• **Exercise brief**: Scale the part of the records that opens with the line containing "Ferrari F12 Berlinetta" and closes with the line containing "agriculture (749, 1050)", both lines included. Give every line in that part again, multiplying only the coordinates in the answers by 2.15 and rounding each to a whole number with halves rounded up, and leave everything else unchanged.

[Extracted records]
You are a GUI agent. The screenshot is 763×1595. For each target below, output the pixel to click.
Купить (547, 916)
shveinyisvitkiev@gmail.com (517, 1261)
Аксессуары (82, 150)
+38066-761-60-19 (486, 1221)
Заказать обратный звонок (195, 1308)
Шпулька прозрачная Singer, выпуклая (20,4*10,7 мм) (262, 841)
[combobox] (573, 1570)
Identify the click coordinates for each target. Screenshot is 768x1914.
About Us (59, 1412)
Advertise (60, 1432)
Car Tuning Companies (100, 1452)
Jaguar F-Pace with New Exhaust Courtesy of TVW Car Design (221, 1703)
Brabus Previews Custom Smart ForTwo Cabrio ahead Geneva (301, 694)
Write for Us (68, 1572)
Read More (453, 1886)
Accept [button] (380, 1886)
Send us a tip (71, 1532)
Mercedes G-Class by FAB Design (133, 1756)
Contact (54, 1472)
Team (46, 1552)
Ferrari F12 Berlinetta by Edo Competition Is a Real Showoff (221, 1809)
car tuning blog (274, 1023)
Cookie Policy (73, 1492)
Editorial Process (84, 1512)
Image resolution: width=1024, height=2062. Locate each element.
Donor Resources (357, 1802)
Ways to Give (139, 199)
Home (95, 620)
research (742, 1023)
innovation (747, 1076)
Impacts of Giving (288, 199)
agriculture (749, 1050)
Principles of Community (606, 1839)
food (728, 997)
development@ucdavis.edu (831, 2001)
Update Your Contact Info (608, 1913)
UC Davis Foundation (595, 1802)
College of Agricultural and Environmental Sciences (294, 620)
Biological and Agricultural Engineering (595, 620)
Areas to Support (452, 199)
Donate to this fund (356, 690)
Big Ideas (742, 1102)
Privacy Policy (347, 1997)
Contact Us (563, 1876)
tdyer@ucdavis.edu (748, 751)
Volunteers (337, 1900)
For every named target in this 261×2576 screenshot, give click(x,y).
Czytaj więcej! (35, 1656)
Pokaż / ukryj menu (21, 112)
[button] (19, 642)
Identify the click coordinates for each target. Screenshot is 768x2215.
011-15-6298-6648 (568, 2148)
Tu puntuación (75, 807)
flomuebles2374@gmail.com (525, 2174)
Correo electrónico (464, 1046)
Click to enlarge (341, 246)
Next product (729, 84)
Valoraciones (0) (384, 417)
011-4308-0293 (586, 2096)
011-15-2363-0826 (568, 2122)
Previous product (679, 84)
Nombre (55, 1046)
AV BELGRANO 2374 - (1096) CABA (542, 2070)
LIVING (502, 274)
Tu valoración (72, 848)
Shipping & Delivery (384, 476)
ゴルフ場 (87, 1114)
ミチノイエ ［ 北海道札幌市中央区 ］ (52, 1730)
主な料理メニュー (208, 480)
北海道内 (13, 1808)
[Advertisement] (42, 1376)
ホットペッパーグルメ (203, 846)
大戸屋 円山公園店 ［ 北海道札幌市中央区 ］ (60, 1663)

• **Answer in full**:
Ferrari F12 Berlinetta by Edo Competition Is a Real Showoff (475, 3889)
car tuning blog (589, 2199)
Cookie Policy (157, 3208)
Editorial Process (181, 3251)
Image resolution: width=1024, height=2062. Locate each element.
Donor Resources (768, 3874)
Ways to Give (299, 428)
Home (204, 1333)
research (1595, 2199)
innovation (1606, 2313)
Impacts of Giving (619, 428)
agriculture (1610, 2258)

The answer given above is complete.